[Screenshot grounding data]
----

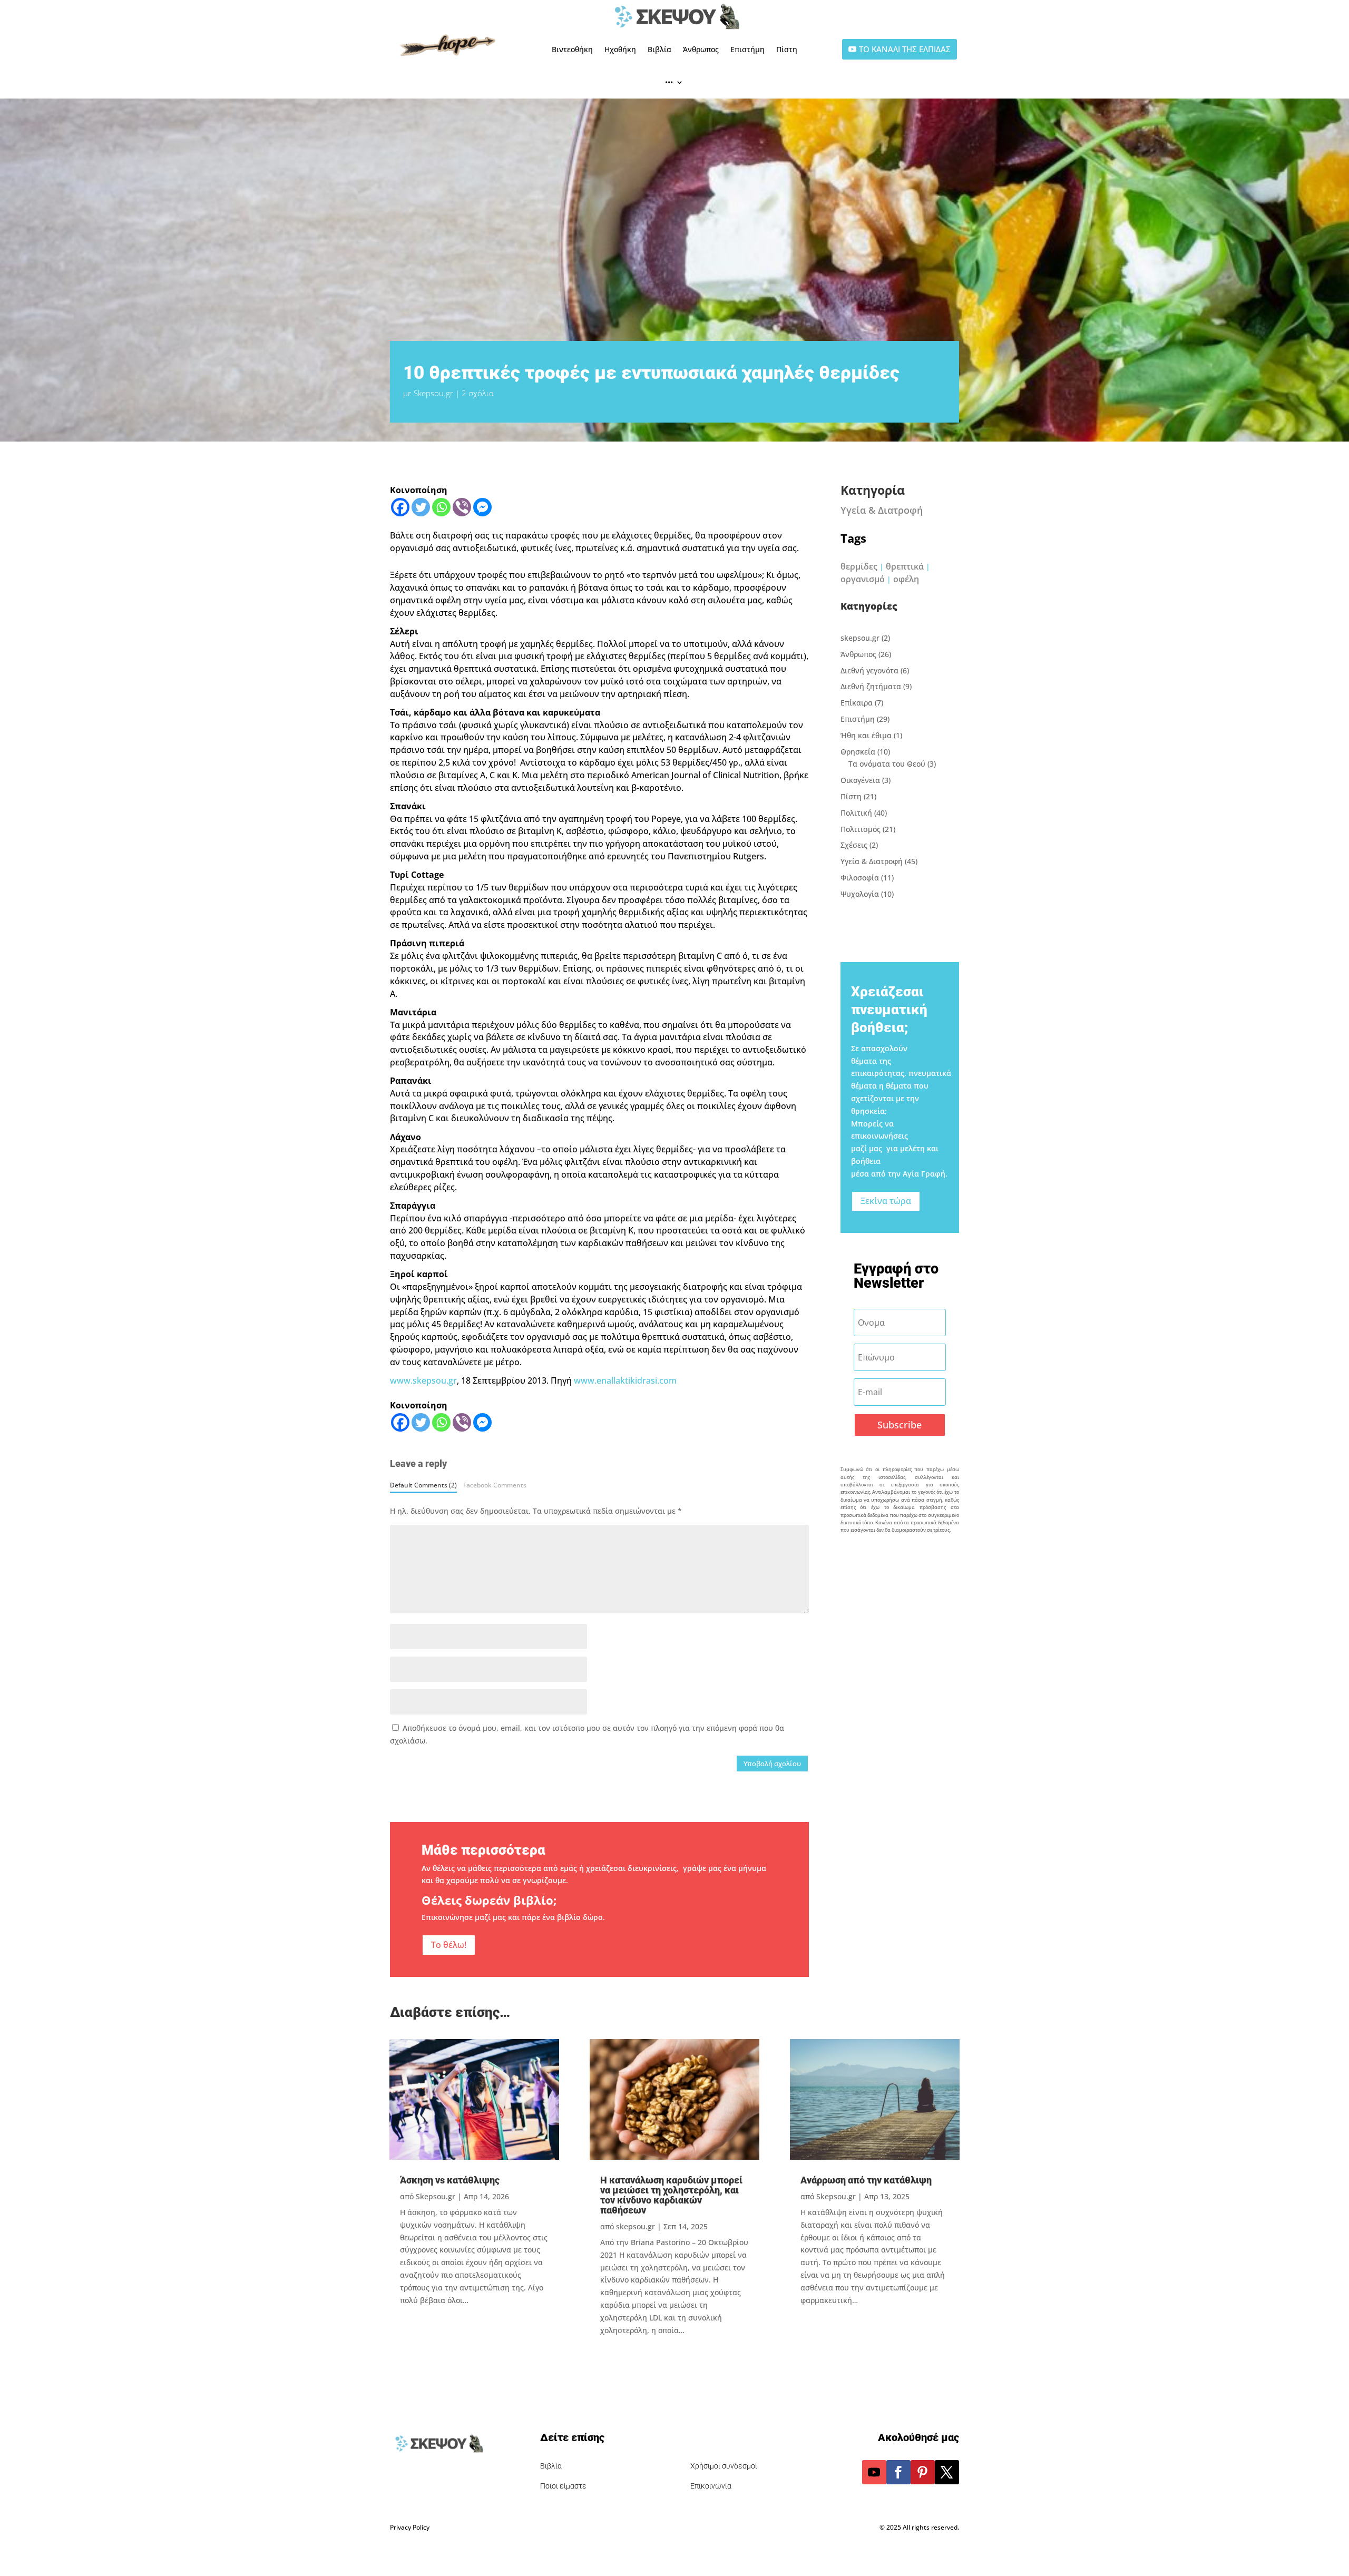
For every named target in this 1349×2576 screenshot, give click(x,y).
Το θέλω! (448, 1945)
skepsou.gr (859, 638)
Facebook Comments (494, 1485)
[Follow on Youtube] (874, 2472)
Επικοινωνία (710, 2486)
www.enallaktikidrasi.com (625, 1380)
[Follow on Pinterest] (923, 2472)
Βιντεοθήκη (572, 49)
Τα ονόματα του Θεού (886, 764)
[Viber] (462, 507)
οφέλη (906, 579)
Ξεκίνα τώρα (886, 1201)
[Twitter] (421, 507)
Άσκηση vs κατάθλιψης (450, 2180)
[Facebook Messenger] (482, 507)
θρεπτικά (905, 566)
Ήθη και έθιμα (866, 735)
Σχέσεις (853, 845)
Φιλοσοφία (859, 878)
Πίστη (786, 49)
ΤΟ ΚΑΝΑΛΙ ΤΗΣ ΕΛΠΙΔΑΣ (905, 49)
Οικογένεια (860, 780)
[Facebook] (400, 507)
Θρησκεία (857, 752)
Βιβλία (659, 49)
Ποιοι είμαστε (563, 2486)
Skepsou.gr (433, 393)
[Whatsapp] (441, 507)
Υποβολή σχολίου (772, 1763)
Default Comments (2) (423, 1485)
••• (669, 82)
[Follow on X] (947, 2472)
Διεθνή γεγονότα (869, 670)
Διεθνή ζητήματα (870, 686)
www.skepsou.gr (423, 1380)
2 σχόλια (478, 393)
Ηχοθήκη (620, 49)
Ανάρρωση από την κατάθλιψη (866, 2180)
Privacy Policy (409, 2527)
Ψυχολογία (859, 894)
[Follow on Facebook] (898, 2472)
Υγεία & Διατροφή (881, 510)
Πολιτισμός (860, 829)
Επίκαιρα (856, 703)
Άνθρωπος (701, 49)
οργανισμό (862, 579)
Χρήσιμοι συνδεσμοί (723, 2466)
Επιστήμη (747, 49)
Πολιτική (856, 813)
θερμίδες (858, 566)
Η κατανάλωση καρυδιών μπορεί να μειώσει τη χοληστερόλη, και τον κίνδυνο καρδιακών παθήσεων (671, 2195)
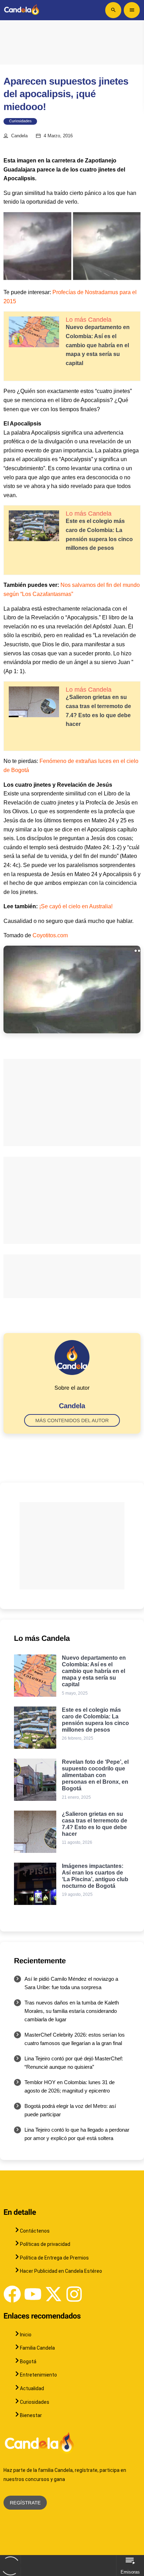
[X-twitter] (53, 2294)
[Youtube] (33, 2294)
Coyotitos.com (50, 935)
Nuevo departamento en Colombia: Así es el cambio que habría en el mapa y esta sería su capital (98, 345)
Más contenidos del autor (72, 1420)
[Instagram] (74, 2294)
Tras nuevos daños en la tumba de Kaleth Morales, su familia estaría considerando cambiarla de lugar (71, 2011)
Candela (19, 135)
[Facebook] (12, 2294)
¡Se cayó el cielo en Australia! (76, 906)
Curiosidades (20, 121)
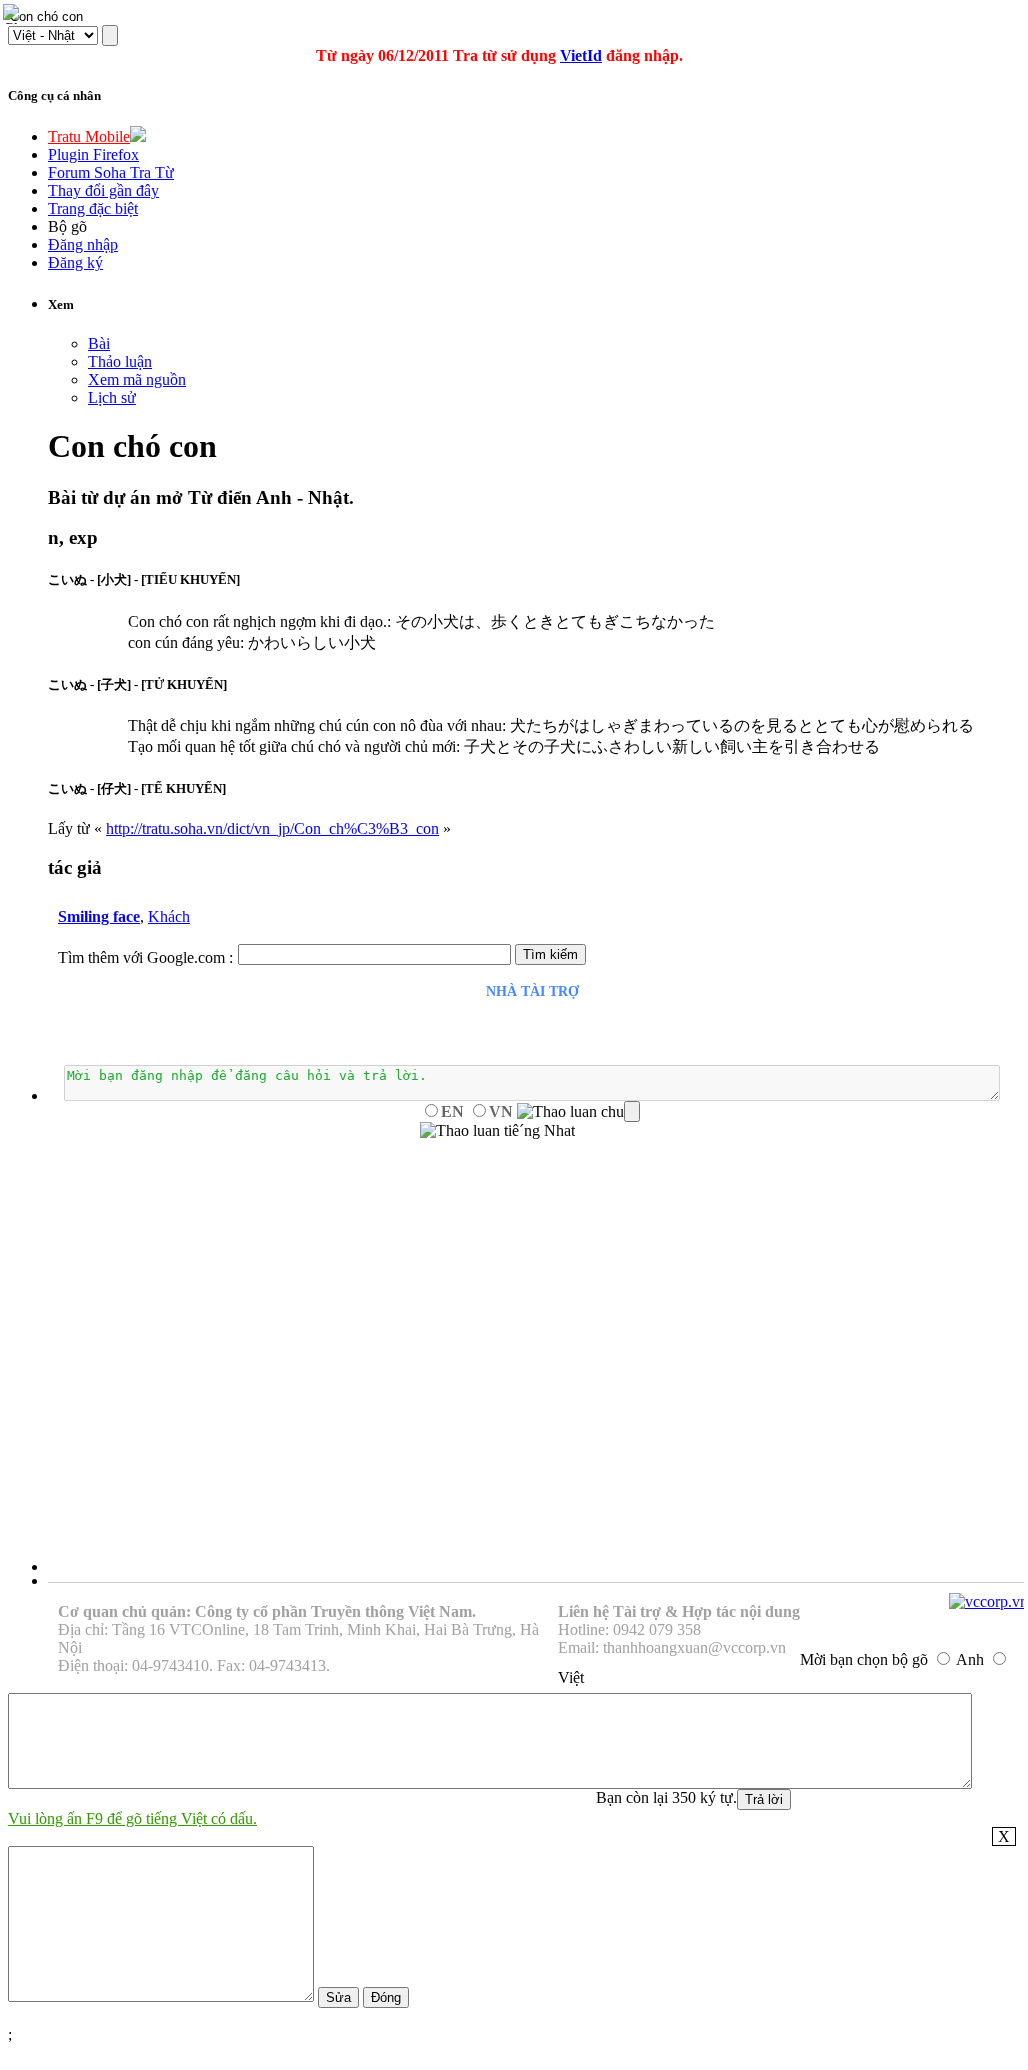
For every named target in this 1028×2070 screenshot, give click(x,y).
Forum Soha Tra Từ (111, 172)
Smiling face (99, 916)
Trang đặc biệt (93, 208)
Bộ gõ (67, 226)
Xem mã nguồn (137, 379)
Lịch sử (112, 397)
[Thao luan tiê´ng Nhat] (497, 1131)
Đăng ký (75, 262)
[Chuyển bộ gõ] (14, 14)
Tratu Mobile (89, 136)
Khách (169, 916)
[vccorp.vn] (988, 1601)
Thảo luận (120, 361)
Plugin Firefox (93, 154)
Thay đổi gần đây (103, 190)
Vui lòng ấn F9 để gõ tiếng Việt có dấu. (132, 1818)
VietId (581, 55)
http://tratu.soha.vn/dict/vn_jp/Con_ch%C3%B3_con (272, 828)
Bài (99, 343)
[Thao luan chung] (578, 1112)
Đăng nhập (83, 244)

----

▶ _Exercise objective_
A verbatim copy of every record is to be produced, and pictures are to be excluded from it.

▶ _Response to the exercise_
For every named target in this 1349×2576 screenshot, give click(x,y).
Το θέλω! (448, 1945)
skepsou.gr (859, 638)
Facebook Comments (494, 1485)
[Follow on Youtube] (874, 2472)
Επικοινωνία (710, 2486)
www.enallaktikidrasi.com (625, 1380)
[Follow on Pinterest] (923, 2472)
Βιντεοθήκη (572, 49)
Τα ονόματα του Θεού (886, 764)
[Viber] (462, 507)
οφέλη (906, 579)
Ξεκίνα τώρα (886, 1201)
[Twitter] (421, 507)
Άσκηση vs κατάθλιψης (450, 2180)
[Facebook Messenger] (482, 507)
θρεπτικά (905, 566)
Ήθη και έθιμα (866, 735)
Σχέσεις (853, 845)
Φιλοσοφία (859, 878)
Πίστη (786, 49)
ΤΟ ΚΑΝΑΛΙ ΤΗΣ ΕΛΠΙΔΑΣ (905, 49)
Οικογένεια (860, 780)
[Facebook] (400, 507)
Θρησκεία (857, 752)
Βιβλία (659, 49)
Ποιοι είμαστε (563, 2486)
Skepsou.gr (433, 393)
[Whatsapp] (441, 507)
Υποβολή σχολίου (772, 1763)
Default Comments (2) (423, 1485)
••• (669, 82)
[Follow on X] (947, 2472)
Διεθνή γεγονότα (869, 670)
Διεθνή ζητήματα (870, 686)
www.skepsou.gr (423, 1380)
2 σχόλια (478, 393)
Ηχοθήκη (620, 49)
Ανάρρωση από την κατάθλιψη (866, 2180)
Privacy Policy (409, 2527)
Ψυχολογία (859, 894)
[Follow on Facebook] (898, 2472)
Υγεία & Διατροφή (881, 510)
Πολιτισμός (860, 829)
Επίκαιρα (856, 703)
Άνθρωπος (701, 49)
οργανισμό (862, 579)
Χρήσιμοι συνδεσμοί (723, 2466)
Επιστήμη (747, 49)
Πολιτική (856, 813)
θερμίδες (858, 566)
Η κατανάλωση καρυδιών μπορεί να μειώσει τη χοληστερόλη, και τον κίνδυνο καρδιακών παθήσεων (671, 2195)
[X-twitter] (53, 2294)
[Youtube] (33, 2294)
Coyotitos.com (50, 935)
Nuevo departamento en Colombia: Así es el cambio que habría en el mapa y esta sería su capital (98, 345)
Más contenidos del autor (72, 1420)
[Instagram] (74, 2294)
Tras nuevos daños en la tumba de Kaleth Morales, su familia estaría considerando cambiarla de lugar (71, 2011)
Candela (19, 135)
[Facebook] (12, 2294)
¡Se cayó el cielo en Australia! (76, 906)
Curiosidades (20, 121)
For every named target in this 1028×2070 screenshot, give click(x,y).
Forum Soha Tra Từ (111, 172)
Smiling face (99, 916)
Trang đặc biệt (93, 208)
Bộ gõ (67, 226)
Xem mã nguồn (137, 379)
Lịch sử (112, 397)
[Thao luan tiê´ng Nhat] (497, 1131)
Đăng ký (75, 262)
[Chuyển bộ gõ] (14, 14)
Tratu Mobile (89, 136)
Khách (169, 916)
[vccorp.vn] (988, 1601)
Thảo luận (120, 361)
Plugin Firefox (93, 154)
Thay đổi gần đây (103, 190)
Vui lòng ấn F9 để gõ tiếng Việt có dấu. (132, 1818)
VietId (581, 55)
http://tratu.soha.vn/dict/vn_jp/Con_ch%C3%B3_con (272, 828)
Bài (99, 343)
[Thao luan chung] (578, 1112)
Đăng nhập (83, 244)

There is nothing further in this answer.